* _Excerpt_
Love and Garbage was disgusted by British media coverage of the death of Colonel Gaddafi: "I did not expect to have to switch off the television when the BBC early evening news showed an image of the bloodied corpse. I did not expect that when I took the children in to buy comics the following morning that every newspaper would have an image of the bloodied corpse on the front page. I thought our newspapers were better than that. I thought we were better than that."

"An inside source in Chelsea’s 5th floor has let slip what a number of canny CPO watchers have felt for some time.  Namely, the Club intends to move to a ready-built stadium in 2020.  That stadium is Twickenham." CFCnet on the club's plans to leave Stamford Bridge.

Viv Turner, says the Dudley News, has written a book about her friendship with the children's writer (and Liberal England hero) Malcolm Saville.

Nick Clegg has always been a bit of a Euro-realist

"Could the pro-European Lib Dems swallow some reduction in Brussels power after all?"  asks a Daily Mail website headline this evening. And the article beneath goes on to say:
But are there signs that the Lib Dems may be shifting somewhat? In fact, Clegg and his former leader Lord Ashdown are now speaking of ‘rebalancing’ our relationship with Europe and seeking reform of certain ‘intrusive’ directives. It’s all semantics but, in the end, couldn’t ‘rebalancing’ mean much the same as ‘repatriation’?
But that has always been Nick Clegg's view (and mine, come to that). Reviewing his pamphlet The Liberal Moment at the start of last year, I recalled his speech to a Liberator fringe meeting at out Brighton Autumn Conference in 2006:
He did speak at a Liberator fringe meeting while still an MEP, advocating what he termed “crunchy” liberalism and attacking over-regulation, but he was careful to confine himself to matters that were the concern of the European parliament and not to trespass on the concerns of his Westminster colleagues.
What the Mail fails to grasp is that Nick's statement that there will be no "smash and grab raid" to claw back powers handed to Brussels while he is Deputy Prime Minister is simply common sense.

We need to move beyond debates about whether we should be "in Europe" or not, because in the economic world we now inhabit we are part of Europe whether we will it or not. What we need to do is to start talking about the sort of Europe we want and finding allies there who will help us bring that about.

But David Cameron's decision to placate his members and backbenchers by pulling the Conservatives out of the European People's Party grouping and set up his own European Fruitcake Alliance means that this will be next to impossible for him to bring about.

Tuesday, October 25, 2011

The mystery of who owns the offices of Welsh AMs

From BBC News:
The Welsh assembly will pay £2.3m in rent to a mystery landlord for the building housing the offices of its 60 members, BBC Wales can reveal. 
The assembly's rent for the Ty Hywel building in Cardiff Bay will rise nearly 30% next year from £1.7m. 
It is paid to Crick Properties Ltd, registered in Douglas, Isle of Man, but assembly authorities cannot say who the ultimate owner of the building is.
Later. As the Slugger O'Toole post mentioned in the comments shows, there is not much of a mystery at all.

Liberal Democrat ministers: Spoilt for choice

At work today I was writing a news story based on a Department of Health press release about the £32m being made available to fund psychological therapy for children and young people.

* _Entries supplied_

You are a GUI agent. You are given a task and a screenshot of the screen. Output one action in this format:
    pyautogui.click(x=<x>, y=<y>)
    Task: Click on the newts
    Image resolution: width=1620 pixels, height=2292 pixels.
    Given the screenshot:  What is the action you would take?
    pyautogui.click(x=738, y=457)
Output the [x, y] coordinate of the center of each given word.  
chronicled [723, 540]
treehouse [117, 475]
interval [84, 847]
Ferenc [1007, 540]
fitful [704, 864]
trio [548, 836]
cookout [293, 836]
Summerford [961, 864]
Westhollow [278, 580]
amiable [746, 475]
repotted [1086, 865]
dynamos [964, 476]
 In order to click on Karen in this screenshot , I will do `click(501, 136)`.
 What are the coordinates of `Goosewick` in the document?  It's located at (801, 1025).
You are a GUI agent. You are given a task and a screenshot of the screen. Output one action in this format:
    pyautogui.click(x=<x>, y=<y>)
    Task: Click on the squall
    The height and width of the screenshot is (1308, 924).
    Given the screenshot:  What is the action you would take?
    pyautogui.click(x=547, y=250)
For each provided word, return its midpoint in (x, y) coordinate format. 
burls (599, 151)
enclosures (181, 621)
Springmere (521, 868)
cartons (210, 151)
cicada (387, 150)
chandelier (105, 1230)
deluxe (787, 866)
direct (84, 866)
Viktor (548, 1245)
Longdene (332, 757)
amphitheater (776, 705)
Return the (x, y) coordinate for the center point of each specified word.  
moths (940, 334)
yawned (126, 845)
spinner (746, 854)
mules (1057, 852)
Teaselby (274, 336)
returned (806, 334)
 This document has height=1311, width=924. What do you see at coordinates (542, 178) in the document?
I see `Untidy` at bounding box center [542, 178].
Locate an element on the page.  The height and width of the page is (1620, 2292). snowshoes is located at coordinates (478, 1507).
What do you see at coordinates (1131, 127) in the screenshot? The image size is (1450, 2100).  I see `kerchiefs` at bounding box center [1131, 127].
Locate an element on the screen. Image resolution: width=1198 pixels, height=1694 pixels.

* _Assignment 1_
Put this sentence from the blog excerpt into Spanish: "I thought our newspapers were better than that."
* _Assignment 2_
Give a three-sentence summary of the blog excerpt.
* _Assignment 3_
Carry the blog excerpt on from its final sentence, about the Department of Health press release on psychological therapy for children and young people.

* _Your response 1_
Pensaba que nuestros periódicos eran mejores que eso.

* _Your response 2_
The blog excerpt opens with short items, including Love and Garbage's disgust at British media showing Colonel Gaddafi's bloodied corpse and a CFCnet claim that Chelsea intends to move to Twickenham in 2020. It rejects a Daily Mail suggestion that the Lib Dems are shifting on Europe, saying "rebalancing" has always been Nick Clegg's view and that David Cameron's exit from the European People's Party makes finding allies in Europe next to impossible for him. It also quotes BBC News on the Welsh assembly paying £2.3m in rent to a mystery landlord for the Ty Hywel building, before a later note says there is not much of a mystery at all.

* _Your response 3_
Three ministers were quoted, but I needed just one for my story.

Which to choose? There was the deputy prime minister, a health minister and the children's minister.

In other words, Nick Clegg, Paul Burstow and Sarah Teather.

There never were such times for any Liberal or Liberal Democrat alive today. Let's make sure we appreciate being in government - though you can see why some Tories complain that the Liberal Democrats are being allowed to associate themselves with all the warm and fluffy things the Coalition is doing.

Since you ask, I chose Paul Burstow.

Northants Evening Telegraph wins Illiterate Headline of the Day

Navy groups march to mark Trafalger Day

Oh dear.

EXCLUSIVE: Pinter pause found in Rutland library

A pause written by Harold Pinter in 1960 has been found behind a radiator at the Rutland National Library in Oakham.

As a Liberal England exclusive, we are reproducing it here in full:







Benedict Nightingale comments: Seminal.

Monday, October 24, 2011

Debdale Wharf near Market Harborough


Leicestershire and Northamptonshire Union Canal was originally planned to go from Leicester via Market Harborough to Northampton, there joining the Grand Union main line. But when construction began, says the Old Union Canals Society website:
it became obvious that the budget was not going to allow for completion of the canal, so a decision was taken to stop at Debdale in 1797. The tiny hamlet became a busy canal terminus, with a purpose-built wharf, warehouse and pub (The Debdale Wharf Inn), and goods were stockpiled for onward transportation by horse and cart to the turnpike (A6) and thence to Harborough and beyond.
In due course the line reached Market Harborough, but later the connection with the main canal system was made by a cut from Foxton to Long Buckby, leaving Market Harborough at the end of a branch.

I was at Debdale Wharf on Saturday, which today is home to a new marina filled with boats. I talked to a woman who lives in one of the few houses there. She told me that the farmhouse next door had been the inn and that the remains of the old stables for the horses that pulled the narrow boats could be found at the bottom of her own garden.

And we both admired this ruin across the road with its oak doors (and though you cannot see it in this shot) Swithland slate roof.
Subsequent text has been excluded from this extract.